Here is a secret that no one tells you when you take out a loan. Any dollar you spend on a debt that you don’t have the dollar to pay for in savings, will require earning more than $2 to pay it off. This means that to pay off $100k in student loans, you will need over $200k in income to pay those debts off. This income is on top of your regular expenses. Income taxes and interest rates are why it takes so long to pay your big debts off. Get rid of your debt as soon as you can.

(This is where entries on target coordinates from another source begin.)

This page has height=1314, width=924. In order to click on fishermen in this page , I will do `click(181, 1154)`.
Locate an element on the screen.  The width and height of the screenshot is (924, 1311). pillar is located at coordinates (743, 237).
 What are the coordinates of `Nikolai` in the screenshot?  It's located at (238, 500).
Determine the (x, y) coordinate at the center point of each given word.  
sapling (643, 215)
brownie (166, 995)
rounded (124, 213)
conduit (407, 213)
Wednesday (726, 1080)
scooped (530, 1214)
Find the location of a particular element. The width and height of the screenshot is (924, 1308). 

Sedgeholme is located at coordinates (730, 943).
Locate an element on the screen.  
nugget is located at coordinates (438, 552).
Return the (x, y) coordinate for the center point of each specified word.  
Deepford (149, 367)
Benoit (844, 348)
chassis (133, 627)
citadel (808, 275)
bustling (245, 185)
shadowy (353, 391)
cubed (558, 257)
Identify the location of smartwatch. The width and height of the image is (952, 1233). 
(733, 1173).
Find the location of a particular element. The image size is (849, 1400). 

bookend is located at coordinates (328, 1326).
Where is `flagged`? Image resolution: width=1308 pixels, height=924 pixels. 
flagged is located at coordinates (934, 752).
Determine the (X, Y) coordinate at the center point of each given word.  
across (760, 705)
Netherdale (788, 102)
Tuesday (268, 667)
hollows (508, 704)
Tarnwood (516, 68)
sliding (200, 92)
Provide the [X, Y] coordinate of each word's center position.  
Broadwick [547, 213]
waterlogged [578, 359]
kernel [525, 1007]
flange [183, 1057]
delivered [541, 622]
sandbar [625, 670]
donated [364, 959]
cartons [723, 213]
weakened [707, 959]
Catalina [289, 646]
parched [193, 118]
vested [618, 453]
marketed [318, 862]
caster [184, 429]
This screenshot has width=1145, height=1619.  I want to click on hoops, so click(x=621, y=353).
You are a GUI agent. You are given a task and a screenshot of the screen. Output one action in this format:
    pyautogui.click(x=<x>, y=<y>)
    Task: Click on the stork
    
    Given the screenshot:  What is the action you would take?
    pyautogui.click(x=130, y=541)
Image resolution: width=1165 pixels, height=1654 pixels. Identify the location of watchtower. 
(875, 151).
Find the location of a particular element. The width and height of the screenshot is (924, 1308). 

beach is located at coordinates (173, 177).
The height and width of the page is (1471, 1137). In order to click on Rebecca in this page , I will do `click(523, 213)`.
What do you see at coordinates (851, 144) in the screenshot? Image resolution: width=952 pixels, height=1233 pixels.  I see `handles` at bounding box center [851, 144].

When it comes to paying off debt nobody is a better motivator than Dave Ramsey. I don't agree with a lot of what Dave Ramsey says but what he’s done to motivate people to take control of their finances is undeniable. His debt payment strategies use the technique of the debt snowball. To tackle your debts with the snowball effect you start by creating a list of your debts organized by their balance, smallest to largest. You begin by paying off the small debts first, when the small debts are paid off, roll that payment into the next smallest debt, when that is paid off, roll those two payments into the next debt, etc. Keep this up until all debts are gone. The benefit of this strategy is that once your debts have been paid off, what you once had going to debt can now be used for savings and investing. You've become accustomed to not spending those dollars on a monthly basis, keep it up!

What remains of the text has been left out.